The Boys Of Dungeon Lane
Five years in the making, recorded in gaps between tour legs, and produced by Andrew Watt, who gives The Boys of Dungeon Lane the same modern sheen as McCartney’s other recent records. But everything underneath points backwards. Nostalgia abounds, which is nothing new: plenty of his best Beatles songs were wistful, often about the specific people and places that make other people’s nostalgia bearable. Here the memories get more specific still, and more autobiographical than he’s usually allowed himself in song.
It opens with “As You Lie There” and an odd chord arpeggiated that Paul says he didn’t recognise—the whole album grew out of him worrying at it. That’s the McCartney method in miniature: go wildly experimental on one element while holding everything else steady, almost as a control. I think of it as “controlled experimentalism”, and it’s all over this record in small doses. “Never Know” turns its staccato “oh oh” vocals into something more rhythmic than melodic. “We Two” runs through actual sixties tape machines. None of it capsizes the pop song underneath.

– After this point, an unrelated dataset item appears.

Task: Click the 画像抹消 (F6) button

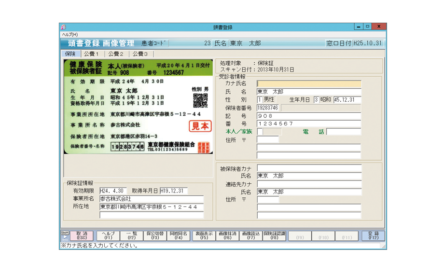Action: [x=227, y=235]
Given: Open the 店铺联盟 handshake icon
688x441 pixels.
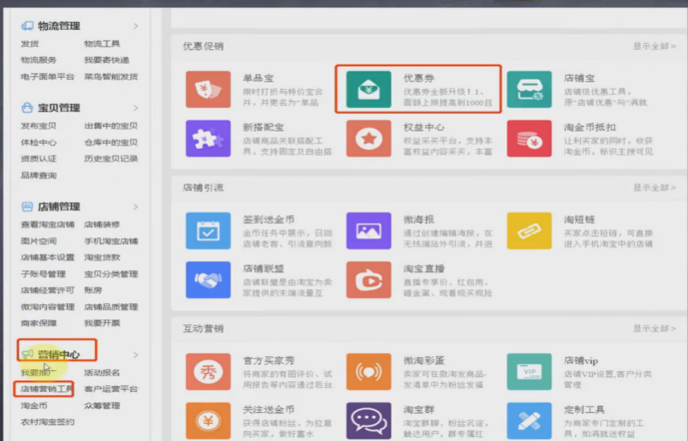Looking at the screenshot, I should tap(208, 281).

Two strands run through the album. Some tracks are about the Beatles (“Days We Left Behind”, the single, premiered on BBC Radio Merseyside, is the most obvious); others are about his childhood and family. I prefer the second kind, and I say that as a serious Beatles fan. Usually loving something means wanting more first-person testimony of what it was like, but we’ve had several decades of Beatles talking about being Beatles. “Down South”—the literal story of Paul and George bonding over guitars—is charming, but the family songs cut deeper. “Home to Us”, the Ringo duet, is warm enough that on first listen I didn’t clock it was Ringo singing. “Salesman Saint” opens with horns and is really about his parents getting through the Blitz and postwar period, and how songs and laughter get people through.
The love songs hold their own too. “Ripples in a Pond” is a bright pop thing about a relationship starting; “Life Can Be Hard”, Paul in falsetto, thinning but still affecting, is its companion piece years down the line, reflective and grounded with a slight jazzy lean. “Momma Gets By” closes beautifully, a hint of Dixie jazz underneath.

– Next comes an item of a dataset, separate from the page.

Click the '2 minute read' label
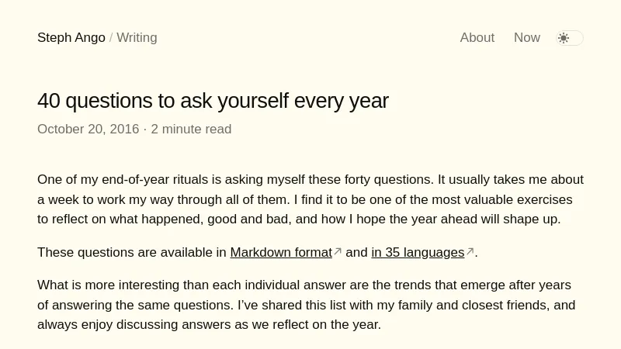Screen dimensions: 621x349 191,130
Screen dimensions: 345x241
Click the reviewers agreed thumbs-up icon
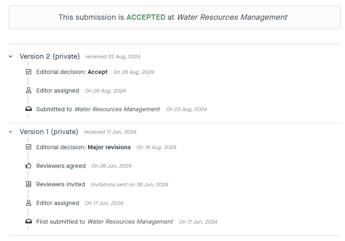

Rob Sheffield, in Dreaming the Beatles, argues that Paul is the most Beatlesque of the Beatles: whatever problem you have with the band, it’s really a problem with Paul, and he’s the only one anyone bothers to hate. Tell him your Paul McCartney, he says, and he’ll tell you who you are. Hard, then, not to hear this as the last one. Thematically he’s cornered himself: you can’t give a life-retrospective at age 83 and then put out, say, ten obscure fifties covers a year or two later. But then again, that would be very Paul.